TASK REQUIREMENTS | Please format the entries below as a JSON list of strings, one string per line and no strings for blank lines, starting with the first line of the entries and ending with the line that contains "I will 395,198.", both ends included.
***** ROWS *****
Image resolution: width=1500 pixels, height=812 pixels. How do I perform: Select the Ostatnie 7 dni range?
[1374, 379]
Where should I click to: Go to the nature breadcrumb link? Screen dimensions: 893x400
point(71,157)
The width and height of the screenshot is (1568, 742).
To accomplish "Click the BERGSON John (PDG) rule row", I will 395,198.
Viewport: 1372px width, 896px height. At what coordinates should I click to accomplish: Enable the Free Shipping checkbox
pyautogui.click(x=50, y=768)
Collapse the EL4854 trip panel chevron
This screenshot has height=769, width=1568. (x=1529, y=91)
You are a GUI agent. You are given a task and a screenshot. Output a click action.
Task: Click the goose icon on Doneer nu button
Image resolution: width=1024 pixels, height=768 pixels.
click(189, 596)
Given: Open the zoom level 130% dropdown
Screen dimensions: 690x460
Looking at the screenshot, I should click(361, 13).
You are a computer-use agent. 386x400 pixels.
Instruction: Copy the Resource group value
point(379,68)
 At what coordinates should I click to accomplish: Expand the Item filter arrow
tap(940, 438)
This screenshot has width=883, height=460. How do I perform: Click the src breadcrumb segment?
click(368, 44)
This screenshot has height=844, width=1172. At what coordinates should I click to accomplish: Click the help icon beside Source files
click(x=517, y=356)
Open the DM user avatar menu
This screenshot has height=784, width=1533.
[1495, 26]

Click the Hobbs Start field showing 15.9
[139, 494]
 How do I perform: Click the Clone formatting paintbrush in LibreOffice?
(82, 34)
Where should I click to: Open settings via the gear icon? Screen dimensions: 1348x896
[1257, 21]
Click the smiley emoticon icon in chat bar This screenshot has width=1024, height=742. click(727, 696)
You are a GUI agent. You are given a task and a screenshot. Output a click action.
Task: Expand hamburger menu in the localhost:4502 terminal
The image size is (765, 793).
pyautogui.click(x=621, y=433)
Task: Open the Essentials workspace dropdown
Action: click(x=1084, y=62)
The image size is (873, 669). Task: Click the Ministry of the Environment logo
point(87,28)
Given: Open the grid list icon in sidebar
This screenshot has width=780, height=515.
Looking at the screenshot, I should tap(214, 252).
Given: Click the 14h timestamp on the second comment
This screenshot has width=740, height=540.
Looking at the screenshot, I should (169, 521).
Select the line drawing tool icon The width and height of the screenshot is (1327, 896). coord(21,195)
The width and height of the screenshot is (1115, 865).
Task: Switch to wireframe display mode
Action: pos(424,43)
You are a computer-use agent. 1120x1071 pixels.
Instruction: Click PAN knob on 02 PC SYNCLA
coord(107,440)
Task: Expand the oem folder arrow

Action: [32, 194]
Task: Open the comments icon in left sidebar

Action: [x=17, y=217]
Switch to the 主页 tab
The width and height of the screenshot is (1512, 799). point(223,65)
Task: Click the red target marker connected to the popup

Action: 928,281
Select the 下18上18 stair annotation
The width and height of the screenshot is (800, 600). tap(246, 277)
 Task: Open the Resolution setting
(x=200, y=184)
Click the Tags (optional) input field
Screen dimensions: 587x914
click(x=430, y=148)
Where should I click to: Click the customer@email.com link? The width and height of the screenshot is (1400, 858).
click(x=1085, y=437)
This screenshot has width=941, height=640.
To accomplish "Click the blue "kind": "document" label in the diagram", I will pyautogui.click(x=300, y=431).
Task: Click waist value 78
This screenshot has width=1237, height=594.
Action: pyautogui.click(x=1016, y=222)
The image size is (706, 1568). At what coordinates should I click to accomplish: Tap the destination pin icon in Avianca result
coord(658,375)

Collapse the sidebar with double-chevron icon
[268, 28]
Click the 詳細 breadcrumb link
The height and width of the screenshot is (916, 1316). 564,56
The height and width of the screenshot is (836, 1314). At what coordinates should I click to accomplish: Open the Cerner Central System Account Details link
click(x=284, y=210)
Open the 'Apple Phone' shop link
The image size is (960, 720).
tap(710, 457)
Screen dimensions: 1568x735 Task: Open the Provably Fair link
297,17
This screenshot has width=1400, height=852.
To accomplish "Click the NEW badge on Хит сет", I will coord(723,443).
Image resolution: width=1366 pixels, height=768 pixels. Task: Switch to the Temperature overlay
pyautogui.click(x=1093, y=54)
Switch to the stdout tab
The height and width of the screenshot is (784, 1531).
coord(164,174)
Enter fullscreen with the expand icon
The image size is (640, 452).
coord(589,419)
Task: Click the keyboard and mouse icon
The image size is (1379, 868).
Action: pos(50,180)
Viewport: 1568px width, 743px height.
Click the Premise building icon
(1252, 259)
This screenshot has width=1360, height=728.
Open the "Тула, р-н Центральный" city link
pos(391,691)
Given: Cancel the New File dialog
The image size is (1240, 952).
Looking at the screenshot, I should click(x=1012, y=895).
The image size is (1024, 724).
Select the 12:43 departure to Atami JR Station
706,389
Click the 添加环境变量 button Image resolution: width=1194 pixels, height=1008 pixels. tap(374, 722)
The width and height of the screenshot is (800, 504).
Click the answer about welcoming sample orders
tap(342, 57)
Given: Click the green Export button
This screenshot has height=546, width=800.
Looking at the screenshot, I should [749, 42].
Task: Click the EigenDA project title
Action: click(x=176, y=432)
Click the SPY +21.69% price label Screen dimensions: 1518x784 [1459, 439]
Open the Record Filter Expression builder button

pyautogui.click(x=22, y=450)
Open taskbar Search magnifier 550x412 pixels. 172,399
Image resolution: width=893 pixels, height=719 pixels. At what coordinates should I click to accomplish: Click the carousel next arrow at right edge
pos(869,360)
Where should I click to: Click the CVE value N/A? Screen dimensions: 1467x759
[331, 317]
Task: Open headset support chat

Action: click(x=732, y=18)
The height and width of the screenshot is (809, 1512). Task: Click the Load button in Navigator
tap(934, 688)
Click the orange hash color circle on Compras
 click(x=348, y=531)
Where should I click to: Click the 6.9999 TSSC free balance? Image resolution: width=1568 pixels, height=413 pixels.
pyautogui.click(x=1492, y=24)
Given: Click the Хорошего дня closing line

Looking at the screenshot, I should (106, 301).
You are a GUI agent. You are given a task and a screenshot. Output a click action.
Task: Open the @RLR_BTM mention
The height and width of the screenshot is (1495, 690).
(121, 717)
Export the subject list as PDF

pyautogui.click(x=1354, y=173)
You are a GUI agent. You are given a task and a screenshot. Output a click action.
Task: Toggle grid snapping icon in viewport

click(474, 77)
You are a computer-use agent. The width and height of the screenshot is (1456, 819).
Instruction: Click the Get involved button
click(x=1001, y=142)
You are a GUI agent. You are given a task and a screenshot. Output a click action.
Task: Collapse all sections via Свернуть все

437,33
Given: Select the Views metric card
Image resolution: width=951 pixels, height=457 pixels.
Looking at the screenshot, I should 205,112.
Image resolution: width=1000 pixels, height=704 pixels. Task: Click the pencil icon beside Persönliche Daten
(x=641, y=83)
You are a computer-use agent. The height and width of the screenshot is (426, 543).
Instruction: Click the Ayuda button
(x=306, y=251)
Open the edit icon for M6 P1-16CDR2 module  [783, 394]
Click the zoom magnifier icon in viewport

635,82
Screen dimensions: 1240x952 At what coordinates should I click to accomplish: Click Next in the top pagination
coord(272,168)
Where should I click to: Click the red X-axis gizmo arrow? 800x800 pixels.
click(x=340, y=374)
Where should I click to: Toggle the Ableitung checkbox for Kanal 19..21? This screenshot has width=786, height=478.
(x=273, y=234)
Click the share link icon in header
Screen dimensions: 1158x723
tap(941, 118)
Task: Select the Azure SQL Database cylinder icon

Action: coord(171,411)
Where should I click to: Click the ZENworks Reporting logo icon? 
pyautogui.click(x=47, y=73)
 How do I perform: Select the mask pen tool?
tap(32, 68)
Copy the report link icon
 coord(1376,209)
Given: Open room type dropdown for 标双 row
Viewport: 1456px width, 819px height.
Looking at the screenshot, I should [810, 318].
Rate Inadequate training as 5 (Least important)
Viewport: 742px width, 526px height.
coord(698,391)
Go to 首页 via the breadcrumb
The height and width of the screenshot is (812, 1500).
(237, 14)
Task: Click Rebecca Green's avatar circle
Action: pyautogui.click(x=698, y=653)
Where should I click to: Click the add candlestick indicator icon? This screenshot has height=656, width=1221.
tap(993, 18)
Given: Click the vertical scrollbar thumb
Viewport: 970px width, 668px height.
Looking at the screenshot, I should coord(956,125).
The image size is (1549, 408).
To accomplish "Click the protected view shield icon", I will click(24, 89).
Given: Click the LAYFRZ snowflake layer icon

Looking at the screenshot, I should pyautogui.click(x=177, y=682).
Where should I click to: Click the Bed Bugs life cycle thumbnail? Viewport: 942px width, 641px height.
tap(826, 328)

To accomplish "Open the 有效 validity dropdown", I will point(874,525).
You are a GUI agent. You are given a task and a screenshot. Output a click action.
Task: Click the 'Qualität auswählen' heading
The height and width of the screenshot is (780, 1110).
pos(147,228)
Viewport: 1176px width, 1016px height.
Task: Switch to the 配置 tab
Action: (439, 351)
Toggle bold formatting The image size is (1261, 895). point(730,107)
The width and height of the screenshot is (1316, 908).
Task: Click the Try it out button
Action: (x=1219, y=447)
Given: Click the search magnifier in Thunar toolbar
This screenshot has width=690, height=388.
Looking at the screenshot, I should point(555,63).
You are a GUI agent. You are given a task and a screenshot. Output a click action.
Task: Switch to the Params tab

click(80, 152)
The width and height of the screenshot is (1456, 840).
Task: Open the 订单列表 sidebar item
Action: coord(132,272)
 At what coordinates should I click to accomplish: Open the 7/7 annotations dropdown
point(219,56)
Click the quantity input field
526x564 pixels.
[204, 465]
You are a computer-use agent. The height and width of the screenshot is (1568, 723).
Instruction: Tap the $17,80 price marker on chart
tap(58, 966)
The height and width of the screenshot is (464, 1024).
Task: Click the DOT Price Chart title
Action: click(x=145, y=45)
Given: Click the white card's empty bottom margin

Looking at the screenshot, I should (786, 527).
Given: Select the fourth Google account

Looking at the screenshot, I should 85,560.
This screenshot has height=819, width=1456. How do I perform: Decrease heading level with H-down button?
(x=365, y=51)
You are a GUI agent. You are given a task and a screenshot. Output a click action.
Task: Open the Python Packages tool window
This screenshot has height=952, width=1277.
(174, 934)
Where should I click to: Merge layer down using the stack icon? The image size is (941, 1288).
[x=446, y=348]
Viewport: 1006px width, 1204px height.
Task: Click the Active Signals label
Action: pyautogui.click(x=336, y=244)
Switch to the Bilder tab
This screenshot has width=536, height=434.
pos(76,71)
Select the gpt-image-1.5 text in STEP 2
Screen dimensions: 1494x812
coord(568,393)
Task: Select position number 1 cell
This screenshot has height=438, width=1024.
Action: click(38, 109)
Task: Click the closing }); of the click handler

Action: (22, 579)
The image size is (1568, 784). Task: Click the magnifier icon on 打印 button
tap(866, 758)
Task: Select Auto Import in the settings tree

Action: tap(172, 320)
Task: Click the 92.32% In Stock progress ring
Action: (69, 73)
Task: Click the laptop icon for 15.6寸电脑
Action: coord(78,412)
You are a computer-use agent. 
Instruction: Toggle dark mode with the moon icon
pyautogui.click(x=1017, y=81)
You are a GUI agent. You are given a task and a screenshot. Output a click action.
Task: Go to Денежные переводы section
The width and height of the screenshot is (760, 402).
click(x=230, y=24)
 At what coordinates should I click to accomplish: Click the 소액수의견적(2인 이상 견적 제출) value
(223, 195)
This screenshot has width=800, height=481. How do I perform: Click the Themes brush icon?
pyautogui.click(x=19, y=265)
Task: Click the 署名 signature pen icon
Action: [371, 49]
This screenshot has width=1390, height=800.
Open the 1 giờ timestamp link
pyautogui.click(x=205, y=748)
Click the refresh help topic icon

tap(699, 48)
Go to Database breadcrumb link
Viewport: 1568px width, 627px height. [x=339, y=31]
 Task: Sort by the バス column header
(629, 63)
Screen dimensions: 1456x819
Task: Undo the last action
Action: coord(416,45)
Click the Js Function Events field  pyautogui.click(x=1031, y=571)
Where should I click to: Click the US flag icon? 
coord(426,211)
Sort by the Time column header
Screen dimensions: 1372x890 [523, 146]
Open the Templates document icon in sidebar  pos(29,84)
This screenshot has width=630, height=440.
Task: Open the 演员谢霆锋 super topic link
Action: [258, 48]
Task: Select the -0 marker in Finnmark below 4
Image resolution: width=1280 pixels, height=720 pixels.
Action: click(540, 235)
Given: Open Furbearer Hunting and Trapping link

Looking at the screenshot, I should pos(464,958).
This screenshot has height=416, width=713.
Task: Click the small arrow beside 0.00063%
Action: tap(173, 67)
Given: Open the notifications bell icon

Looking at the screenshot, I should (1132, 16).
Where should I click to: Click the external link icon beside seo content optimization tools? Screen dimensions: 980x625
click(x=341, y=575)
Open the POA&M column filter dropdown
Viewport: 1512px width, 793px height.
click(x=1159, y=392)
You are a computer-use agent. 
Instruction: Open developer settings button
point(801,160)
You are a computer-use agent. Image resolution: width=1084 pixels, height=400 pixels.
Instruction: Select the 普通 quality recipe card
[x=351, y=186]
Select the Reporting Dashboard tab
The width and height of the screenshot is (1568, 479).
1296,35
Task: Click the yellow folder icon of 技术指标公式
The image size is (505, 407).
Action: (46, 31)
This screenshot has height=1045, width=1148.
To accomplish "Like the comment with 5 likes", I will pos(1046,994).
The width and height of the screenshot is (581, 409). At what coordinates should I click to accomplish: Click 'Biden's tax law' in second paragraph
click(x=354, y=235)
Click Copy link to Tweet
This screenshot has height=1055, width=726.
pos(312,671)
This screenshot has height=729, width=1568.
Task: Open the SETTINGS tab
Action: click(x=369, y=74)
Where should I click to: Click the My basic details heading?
*****
RESULT |
[
  "Image resolution: width=1500 pixels, height=812 pixels. How do I perform: Select the Ostatnie 7 dni range?",
  "[1374, 379]",
  "Where should I click to: Go to the nature breadcrumb link? Screen dimensions: 893x400",
  "point(71,157)",
  "The width and height of the screenshot is (1568, 742).",
  "To accomplish \"Click the BERGSON John (PDG) rule row\", I will 395,198."
]